The Planner's Perspective: The Downside of an Up Market

Paul Morrone |

By Paul Morrone CFP®, CPA/PFS, MSA

Believe it or not, there are some bad things that can happen during good times. Everyone is happy when equity markets perform well. Rising stock prices are generally a reflection of favorable macroeconomic conditions, positive investor sentiment and strong corporate performance. While this is not the ‘what goes up must come down’ conversation, there are some negative consequences for those who deviate too far from their plan to make a quick buck. More concerning is that many of these decisions stem from emotion, confusion and misinformation as financial news (both good and bad) is shoved down our throats through word of mouth, TV, the internet and social media.

Long-term investors understand that the market goes up and the market goes down, but timing it is impossible. Irrational exuberance should not cause a well-disciplined individual to materially deviate from their long-term investment plan and strategic allocation. Hopefully some thought was put into designing a portfolio, meaning that it should have been implemented with a desired outcome in mind and based upon the best knowledge available at the time. Of course, as market, economic or personal factors change there may be valid reason to update the plan, but a hot equity market should generally not be the driving factor to dump the old plan in favor of a more concentrated or risky position.

An acronym made popular by the millennial generations perfectly sums up the mentality that plagues individual investors during a hot market. The fear of missing out, or FOMO for short, can lead individuals down a path which can materially alter their long-term plan unknowingly. Hearing news broadcasts, reading Facebook articles or taking advice from friends who have had a recent bout of success with their portfolio can lead some investors to make rash decisions and update their plan without thoughtful consideration and due diligence. Of course, these investors are also the first to sell out at the sight of any market volatility and are often the ones who don’t have the financial resources to recover from a major selloff.
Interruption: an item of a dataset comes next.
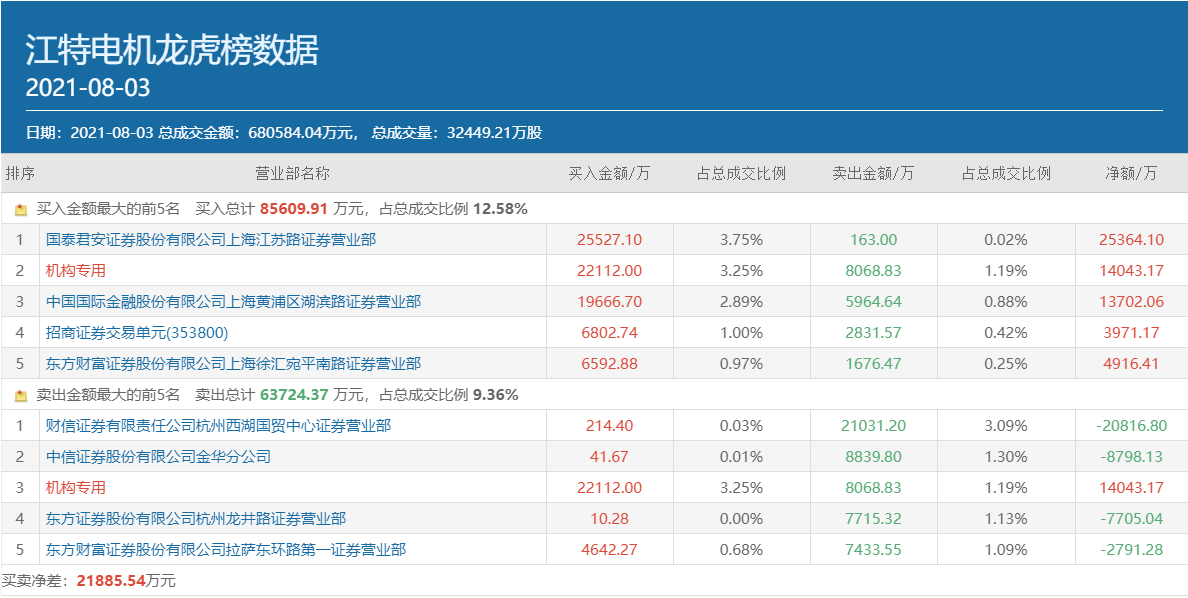Click the icon beside 卖出金额最大的前5名
The height and width of the screenshot is (598, 1188).
coord(21,395)
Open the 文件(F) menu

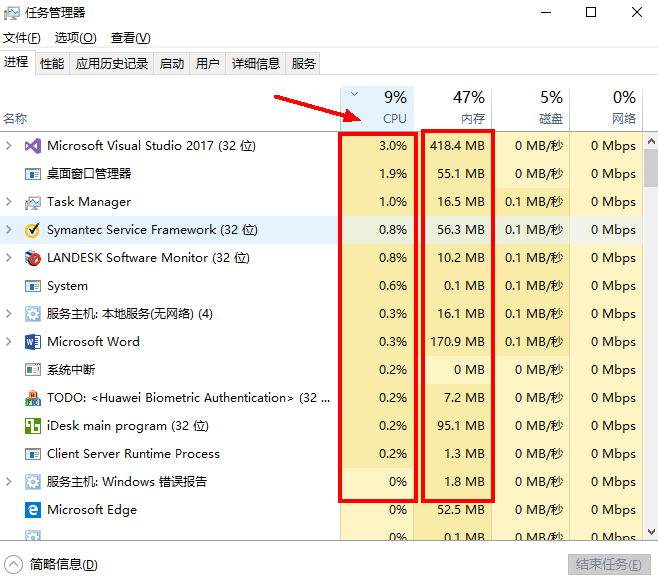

Remembering what you own in your portfolio and why you have invested in those selected asset classes is key to drowning out the noise and remaining focused on the desired outcome of your investment plan. Chances are your portfolio has some level of diversification, which would immediately create performance differential between broad indices published on TV, in print or on your smartphone, such as the S&P 500 or DOW Jones Industrial Average. This may work to your benefit or detriment over a given time period depending upon the asset mix and the relative performance of each of the asset classes that you have exposure to in your portfolio. Keeping your sights focused on why you are investing rather than what you are investing in may help combat the impulsive desire to double down on something out of your comfort zone to make a quick buck.  

There is no guarantee that a diversified portfolio will enhance overall returns or outperform a non-diversified portfolio. Diversification does not protect against market risk. No strategy assures success or protects against loss. Investing involves risk including loss of principal.